Efectivamente, Dhlakama como se conhece, de um líder astuto de guerrilha, com o recurso ou não das agências de inteligências da Rodésia (CIO), do Apartheid (BOSS, Bureau of Civil Cooperation) e da Direita alemã (RFA) que o suportaram estrategicamente na longa guerra que movimentaram contra a República Popular de Moçambique e as suas opções de desenvolvimento económicas e políticas.
A Renamo mesmo com a sua visceral e venial componente “puppet na proxy war” entre o Bem (Capitalismo, Democracia e Cristianismo) e o Mal (Comunismo/Socialismo, Monopartidarismo e Ateísmo/Agnosticismo), o Ocidente e o Este, a dada altura andou por pernas próprias e almejou um dia conquistar o poder, passando a “moçambicanizar” desde então o conflito externo. As questões de natureza estratégica levaram-no a aceitar o caminho da paz, uma das decisões mais importantes deste movimento ideologicamente pária.
Mesmo em tempo de paz nem a Renamo ou o seu líder, deixaram de pensar no poder, pelo poder. O que se denota pela ausência crassa de perspectivas alternativas ao arquinimigo: a Frelimo. Mesmo com as dificuldades que esta tem de gerir o país a Renamo não consegue uma réstea de oportunidade para aumentar o seu prestígio via jogo democrático, outrossim, persiste na sua essência maléfica e sanguinária: intimidação psicológica e chantagem militar. Os termos “Voar”, “matar”, “queimar”, “brincadeiras” e outros similares são parte recorrente, costumeira e vezeira nos discursos de Dhlakama.
Entre os desaires eleitorais, corolários de uma estratégia “Frankesteiniana”, a Renamo a cada pleito eleitoral soma os desaires políticos consequências do seu desenquadramento na sociedade moçambicana.
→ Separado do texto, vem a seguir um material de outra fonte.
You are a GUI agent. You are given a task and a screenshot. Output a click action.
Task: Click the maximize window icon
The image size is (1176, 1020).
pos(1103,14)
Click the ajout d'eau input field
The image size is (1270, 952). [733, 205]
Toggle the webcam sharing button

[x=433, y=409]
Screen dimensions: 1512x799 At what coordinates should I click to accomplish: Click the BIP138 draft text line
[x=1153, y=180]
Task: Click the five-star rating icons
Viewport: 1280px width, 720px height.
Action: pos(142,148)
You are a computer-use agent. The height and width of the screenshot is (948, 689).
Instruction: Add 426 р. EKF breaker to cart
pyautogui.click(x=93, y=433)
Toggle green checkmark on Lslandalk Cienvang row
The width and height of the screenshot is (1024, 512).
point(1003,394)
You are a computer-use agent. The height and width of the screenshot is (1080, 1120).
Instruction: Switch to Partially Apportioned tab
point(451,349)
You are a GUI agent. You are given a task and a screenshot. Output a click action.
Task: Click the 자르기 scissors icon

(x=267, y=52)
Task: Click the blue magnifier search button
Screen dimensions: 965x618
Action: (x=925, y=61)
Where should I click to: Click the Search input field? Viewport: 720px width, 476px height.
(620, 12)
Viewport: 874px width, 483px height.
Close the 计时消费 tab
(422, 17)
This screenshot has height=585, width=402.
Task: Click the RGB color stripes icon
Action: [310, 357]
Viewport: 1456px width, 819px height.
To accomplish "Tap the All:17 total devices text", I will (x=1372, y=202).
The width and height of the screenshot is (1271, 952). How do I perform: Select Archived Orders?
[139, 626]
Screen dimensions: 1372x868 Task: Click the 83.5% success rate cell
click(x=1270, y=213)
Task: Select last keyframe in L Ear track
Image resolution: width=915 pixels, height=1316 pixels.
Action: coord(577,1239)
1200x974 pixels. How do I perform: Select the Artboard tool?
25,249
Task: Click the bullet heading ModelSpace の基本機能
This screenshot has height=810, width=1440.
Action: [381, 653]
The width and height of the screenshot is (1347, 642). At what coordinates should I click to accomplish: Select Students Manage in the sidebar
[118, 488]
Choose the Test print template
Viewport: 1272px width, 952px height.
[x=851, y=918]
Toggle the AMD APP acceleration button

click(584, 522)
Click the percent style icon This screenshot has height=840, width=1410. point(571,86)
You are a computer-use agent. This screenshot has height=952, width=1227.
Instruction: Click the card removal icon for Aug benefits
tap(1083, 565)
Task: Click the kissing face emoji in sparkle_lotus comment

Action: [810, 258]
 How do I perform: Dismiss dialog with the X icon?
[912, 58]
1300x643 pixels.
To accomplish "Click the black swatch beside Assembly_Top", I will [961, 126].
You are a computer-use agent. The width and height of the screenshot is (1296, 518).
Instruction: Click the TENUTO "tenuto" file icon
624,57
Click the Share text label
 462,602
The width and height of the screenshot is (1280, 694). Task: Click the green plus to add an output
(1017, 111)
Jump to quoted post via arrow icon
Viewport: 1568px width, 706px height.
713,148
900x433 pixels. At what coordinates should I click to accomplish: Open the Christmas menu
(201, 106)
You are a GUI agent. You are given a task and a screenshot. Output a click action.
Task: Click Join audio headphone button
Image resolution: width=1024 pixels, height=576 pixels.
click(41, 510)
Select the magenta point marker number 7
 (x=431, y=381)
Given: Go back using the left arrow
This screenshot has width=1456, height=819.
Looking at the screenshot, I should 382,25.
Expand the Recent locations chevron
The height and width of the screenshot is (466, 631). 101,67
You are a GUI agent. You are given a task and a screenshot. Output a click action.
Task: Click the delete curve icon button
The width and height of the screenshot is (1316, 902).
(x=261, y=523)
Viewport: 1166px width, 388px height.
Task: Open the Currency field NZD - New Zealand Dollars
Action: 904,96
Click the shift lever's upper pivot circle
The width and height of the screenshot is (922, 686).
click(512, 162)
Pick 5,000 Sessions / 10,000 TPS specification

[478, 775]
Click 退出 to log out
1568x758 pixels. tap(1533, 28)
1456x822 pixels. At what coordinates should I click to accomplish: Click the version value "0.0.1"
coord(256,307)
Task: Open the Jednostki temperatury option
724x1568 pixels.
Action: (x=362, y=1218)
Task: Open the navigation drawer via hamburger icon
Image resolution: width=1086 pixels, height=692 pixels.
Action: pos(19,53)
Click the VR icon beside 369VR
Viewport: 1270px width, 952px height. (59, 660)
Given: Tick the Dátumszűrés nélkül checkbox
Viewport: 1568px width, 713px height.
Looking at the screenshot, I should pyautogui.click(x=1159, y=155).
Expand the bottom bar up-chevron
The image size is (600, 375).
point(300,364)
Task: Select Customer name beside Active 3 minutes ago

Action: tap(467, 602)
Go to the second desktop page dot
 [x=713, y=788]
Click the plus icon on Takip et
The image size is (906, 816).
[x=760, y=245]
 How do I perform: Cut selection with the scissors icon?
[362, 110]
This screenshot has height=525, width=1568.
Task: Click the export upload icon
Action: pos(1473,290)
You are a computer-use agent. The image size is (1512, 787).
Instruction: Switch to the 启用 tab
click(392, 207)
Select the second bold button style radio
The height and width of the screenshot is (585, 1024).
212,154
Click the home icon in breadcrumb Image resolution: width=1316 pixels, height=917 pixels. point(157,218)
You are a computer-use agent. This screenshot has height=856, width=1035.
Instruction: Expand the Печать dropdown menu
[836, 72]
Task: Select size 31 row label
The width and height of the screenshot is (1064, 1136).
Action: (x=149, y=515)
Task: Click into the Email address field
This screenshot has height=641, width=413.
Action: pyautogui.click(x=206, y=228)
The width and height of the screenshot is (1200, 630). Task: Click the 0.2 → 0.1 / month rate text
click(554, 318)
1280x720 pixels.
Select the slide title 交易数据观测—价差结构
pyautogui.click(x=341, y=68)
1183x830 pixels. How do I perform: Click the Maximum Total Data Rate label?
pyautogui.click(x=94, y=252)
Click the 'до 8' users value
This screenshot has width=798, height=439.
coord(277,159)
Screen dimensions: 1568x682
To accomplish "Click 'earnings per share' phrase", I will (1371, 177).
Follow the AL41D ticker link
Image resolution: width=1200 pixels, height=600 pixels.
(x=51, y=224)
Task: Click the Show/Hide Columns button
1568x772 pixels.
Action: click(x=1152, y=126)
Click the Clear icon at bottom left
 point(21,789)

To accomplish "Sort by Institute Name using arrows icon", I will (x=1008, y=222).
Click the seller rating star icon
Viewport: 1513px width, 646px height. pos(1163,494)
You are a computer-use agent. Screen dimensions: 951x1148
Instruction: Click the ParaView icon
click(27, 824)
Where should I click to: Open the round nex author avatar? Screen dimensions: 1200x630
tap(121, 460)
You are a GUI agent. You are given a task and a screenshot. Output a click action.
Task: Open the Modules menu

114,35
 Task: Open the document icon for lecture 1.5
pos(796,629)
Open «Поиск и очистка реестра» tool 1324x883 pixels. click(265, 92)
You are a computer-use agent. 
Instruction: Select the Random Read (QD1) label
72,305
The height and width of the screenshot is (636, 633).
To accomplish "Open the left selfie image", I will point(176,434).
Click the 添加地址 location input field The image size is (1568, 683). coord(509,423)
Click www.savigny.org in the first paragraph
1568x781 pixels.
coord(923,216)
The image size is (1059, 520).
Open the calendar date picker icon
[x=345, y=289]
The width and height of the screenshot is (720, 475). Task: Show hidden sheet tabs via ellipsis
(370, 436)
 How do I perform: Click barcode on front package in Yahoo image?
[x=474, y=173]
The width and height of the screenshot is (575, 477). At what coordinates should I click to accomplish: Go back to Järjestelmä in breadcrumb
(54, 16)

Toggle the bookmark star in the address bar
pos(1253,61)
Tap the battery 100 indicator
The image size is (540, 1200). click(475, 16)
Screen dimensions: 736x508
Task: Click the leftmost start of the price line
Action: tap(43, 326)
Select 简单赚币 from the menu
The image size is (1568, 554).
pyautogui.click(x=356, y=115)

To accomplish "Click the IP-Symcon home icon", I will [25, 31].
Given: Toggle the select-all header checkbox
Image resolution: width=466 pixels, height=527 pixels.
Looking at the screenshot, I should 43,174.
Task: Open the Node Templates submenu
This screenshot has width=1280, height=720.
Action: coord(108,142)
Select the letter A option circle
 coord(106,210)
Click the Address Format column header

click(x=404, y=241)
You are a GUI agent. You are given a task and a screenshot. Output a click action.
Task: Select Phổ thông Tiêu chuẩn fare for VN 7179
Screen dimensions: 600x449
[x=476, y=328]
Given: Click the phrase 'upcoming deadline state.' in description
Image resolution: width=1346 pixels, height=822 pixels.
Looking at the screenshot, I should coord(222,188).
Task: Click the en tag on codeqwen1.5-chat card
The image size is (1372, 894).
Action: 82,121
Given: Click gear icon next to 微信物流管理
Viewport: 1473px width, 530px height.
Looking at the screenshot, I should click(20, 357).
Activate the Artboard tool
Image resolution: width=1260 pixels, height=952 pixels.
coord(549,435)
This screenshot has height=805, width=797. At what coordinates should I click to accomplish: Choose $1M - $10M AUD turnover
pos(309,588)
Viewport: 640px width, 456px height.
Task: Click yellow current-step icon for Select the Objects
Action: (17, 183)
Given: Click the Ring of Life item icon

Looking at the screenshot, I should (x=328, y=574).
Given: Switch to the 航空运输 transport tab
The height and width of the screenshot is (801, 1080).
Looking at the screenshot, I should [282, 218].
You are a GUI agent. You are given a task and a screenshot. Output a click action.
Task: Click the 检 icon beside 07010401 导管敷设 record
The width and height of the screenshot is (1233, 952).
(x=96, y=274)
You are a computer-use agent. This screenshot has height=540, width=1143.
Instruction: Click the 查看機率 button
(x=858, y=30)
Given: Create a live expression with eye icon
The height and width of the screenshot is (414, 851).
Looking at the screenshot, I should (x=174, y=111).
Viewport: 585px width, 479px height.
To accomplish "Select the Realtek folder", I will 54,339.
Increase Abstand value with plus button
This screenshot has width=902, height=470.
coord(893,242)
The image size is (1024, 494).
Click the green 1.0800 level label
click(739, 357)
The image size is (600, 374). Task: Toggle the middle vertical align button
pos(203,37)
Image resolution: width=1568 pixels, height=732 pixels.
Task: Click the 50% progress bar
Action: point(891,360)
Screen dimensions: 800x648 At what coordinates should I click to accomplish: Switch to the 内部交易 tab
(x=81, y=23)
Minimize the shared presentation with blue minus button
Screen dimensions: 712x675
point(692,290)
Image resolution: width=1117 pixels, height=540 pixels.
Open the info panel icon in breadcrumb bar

Os ocasionais refreshments que foi tendo nos seus quadros (Colaço, Boavida, Mussá, Araújo, Namburete) não trouxeram o esperado “turn over”, quer pelo país, quer pelos que nela pensaram como alternativa e contrabalanço ao poder, pelo contrário, o poder cada vez mais feudal, nepótico e monárquico de Dhlakama foi-se entronizando em todo partido/movimento (?) colocando em gangrena o partido herdeiro da áurea do movimento guerrilheiro que pôs o país em chamas durante 16 longos anos, corporizando a profecia do seu longínquo mentor Jorge Jardim e Alma Pater: “Moçambique, Terra Queimada”.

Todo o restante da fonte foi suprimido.